#### [ASSIGNMENT]
Lift out each line of the data that holds "grid".

#### [DATASET EXCERPTS]
- - -

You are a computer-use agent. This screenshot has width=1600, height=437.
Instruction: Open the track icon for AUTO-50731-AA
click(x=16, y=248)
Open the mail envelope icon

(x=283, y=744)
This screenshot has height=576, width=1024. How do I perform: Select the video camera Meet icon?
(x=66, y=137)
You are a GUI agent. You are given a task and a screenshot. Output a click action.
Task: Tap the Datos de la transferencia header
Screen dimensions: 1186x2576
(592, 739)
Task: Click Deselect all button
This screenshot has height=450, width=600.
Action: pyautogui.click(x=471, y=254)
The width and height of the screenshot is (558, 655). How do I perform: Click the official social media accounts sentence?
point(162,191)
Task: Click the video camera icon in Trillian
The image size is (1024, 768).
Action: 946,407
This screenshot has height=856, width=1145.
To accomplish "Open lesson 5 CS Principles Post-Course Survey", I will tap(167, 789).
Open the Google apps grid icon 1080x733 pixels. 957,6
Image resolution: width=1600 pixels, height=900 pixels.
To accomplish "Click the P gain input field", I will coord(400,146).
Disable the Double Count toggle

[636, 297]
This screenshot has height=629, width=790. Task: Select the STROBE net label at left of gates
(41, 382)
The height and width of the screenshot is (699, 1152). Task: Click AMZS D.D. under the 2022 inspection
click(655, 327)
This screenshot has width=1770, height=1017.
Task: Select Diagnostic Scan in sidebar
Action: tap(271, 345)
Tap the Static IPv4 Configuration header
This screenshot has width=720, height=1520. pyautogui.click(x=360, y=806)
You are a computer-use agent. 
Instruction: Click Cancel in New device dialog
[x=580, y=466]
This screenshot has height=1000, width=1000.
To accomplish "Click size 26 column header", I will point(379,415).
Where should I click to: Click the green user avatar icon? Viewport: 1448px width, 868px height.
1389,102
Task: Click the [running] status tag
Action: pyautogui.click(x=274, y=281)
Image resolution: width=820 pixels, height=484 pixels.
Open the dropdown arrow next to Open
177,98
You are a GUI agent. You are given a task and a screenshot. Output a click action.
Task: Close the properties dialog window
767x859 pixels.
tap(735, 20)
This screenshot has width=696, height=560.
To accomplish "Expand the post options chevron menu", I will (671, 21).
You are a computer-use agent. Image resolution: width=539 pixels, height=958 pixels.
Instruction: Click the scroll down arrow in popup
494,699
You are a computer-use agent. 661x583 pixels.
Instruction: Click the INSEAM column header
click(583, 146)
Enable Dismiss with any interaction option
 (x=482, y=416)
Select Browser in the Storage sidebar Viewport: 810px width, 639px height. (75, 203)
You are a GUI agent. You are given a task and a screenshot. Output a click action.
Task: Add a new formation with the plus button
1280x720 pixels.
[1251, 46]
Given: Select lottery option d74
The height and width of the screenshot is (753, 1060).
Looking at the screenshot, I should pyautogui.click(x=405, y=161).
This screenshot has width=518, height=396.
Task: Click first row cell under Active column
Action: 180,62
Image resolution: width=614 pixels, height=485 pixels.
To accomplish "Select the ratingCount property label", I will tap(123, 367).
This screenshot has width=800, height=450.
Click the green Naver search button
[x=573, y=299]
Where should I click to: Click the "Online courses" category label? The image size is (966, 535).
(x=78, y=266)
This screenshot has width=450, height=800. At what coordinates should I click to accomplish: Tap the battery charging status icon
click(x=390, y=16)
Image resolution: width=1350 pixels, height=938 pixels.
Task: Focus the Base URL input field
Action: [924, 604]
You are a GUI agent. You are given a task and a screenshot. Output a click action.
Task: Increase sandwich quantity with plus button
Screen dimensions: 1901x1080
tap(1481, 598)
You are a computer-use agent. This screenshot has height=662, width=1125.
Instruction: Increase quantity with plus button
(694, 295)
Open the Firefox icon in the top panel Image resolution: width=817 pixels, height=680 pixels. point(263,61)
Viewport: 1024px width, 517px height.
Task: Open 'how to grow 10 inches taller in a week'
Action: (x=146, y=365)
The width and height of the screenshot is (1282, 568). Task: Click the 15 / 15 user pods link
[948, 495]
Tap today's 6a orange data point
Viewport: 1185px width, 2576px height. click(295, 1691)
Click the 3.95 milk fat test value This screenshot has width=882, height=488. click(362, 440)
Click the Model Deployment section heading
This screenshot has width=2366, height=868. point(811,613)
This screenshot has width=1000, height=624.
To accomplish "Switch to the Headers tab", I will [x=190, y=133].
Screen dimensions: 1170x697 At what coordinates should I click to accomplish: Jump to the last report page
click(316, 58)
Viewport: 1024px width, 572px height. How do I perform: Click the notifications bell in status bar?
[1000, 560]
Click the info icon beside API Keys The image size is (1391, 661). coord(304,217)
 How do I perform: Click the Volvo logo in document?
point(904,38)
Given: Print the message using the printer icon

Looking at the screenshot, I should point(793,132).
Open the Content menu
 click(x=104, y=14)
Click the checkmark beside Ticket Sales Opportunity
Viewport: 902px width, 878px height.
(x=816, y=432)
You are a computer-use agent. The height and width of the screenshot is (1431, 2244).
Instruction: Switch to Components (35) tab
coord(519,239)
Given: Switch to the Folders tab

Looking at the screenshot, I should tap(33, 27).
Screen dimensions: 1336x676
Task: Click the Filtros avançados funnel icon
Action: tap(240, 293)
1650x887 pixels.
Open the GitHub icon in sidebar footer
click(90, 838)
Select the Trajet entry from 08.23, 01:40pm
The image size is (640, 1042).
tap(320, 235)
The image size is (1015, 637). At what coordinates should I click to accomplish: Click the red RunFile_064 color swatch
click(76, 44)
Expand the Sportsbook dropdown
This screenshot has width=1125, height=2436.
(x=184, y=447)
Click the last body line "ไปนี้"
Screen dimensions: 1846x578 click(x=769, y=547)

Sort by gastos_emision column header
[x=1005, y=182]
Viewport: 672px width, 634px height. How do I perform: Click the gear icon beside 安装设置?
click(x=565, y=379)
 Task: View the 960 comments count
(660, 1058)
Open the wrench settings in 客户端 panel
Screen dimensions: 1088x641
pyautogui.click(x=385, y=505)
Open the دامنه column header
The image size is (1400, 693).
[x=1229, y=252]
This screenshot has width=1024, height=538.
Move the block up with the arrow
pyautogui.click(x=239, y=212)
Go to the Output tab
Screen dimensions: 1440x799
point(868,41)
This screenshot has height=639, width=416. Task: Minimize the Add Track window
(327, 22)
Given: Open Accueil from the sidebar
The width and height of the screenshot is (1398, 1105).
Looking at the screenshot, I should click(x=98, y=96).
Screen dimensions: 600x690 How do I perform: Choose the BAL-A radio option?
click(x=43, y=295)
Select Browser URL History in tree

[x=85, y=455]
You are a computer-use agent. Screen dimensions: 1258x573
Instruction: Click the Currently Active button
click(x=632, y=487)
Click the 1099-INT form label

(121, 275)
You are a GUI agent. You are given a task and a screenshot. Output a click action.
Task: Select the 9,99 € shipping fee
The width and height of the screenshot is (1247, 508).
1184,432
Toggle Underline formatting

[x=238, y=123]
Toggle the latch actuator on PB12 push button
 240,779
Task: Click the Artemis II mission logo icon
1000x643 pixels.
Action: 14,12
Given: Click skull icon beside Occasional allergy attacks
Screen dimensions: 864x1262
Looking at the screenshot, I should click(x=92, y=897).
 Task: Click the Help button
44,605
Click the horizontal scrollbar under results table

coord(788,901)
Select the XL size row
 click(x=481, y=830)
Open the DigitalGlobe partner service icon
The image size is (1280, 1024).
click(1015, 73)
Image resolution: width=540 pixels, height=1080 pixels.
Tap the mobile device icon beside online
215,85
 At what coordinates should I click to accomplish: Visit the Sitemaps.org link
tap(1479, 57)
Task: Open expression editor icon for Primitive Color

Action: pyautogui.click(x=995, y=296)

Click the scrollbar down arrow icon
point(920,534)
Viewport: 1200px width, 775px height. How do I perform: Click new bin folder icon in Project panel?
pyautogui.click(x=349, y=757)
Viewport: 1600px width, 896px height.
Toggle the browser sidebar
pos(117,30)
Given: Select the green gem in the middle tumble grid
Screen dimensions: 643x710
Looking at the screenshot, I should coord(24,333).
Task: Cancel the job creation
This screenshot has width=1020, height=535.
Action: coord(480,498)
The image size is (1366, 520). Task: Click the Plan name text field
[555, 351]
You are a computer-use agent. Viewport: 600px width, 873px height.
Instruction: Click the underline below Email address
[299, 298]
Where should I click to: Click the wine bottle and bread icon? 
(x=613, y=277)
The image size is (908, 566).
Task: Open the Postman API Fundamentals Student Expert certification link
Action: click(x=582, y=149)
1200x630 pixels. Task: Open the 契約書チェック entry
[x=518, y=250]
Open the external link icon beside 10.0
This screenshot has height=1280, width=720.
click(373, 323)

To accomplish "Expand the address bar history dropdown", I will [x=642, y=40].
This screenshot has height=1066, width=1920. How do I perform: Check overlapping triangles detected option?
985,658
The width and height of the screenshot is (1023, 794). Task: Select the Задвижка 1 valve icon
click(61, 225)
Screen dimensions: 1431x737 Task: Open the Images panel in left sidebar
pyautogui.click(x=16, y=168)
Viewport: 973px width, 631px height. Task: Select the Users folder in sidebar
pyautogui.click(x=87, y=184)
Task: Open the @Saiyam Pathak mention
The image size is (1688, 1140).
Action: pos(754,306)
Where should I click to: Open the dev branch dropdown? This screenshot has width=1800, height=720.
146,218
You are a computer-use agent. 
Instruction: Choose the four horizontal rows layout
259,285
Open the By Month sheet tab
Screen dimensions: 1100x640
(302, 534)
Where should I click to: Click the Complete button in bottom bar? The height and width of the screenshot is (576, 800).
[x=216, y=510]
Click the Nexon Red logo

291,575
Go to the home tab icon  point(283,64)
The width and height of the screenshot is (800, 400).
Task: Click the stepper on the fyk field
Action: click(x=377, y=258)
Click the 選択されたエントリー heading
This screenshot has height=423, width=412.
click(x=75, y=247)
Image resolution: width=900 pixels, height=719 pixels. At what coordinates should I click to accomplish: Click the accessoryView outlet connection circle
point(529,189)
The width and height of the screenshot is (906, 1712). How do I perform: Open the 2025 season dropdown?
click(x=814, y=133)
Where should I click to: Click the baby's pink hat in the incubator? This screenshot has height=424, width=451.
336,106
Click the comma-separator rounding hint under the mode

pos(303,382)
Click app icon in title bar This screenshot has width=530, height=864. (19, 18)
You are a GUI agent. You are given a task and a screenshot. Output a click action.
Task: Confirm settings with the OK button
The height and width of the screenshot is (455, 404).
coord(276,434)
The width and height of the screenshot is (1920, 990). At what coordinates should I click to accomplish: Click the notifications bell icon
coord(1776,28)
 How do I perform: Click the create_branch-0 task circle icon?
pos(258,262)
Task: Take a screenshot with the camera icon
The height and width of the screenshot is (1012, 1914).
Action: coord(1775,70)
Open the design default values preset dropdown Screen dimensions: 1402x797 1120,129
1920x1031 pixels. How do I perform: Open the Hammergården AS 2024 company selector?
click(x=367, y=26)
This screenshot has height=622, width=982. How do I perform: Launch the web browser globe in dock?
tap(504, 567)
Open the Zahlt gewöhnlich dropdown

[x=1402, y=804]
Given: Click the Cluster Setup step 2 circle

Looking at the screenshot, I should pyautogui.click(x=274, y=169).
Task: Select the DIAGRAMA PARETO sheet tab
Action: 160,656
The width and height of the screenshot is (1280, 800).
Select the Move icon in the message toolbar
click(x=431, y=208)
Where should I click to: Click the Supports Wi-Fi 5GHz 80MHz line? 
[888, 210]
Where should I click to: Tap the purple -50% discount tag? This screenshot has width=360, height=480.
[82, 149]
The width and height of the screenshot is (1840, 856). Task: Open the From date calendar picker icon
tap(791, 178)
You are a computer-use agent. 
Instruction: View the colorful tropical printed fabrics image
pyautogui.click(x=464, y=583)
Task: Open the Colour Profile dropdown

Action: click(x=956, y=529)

- - -

#### [WRITTEN RESPONSE]
Open the Google apps grid icon 1080x733 pixels. 957,6
Given: Select the green gem in the middle tumble grid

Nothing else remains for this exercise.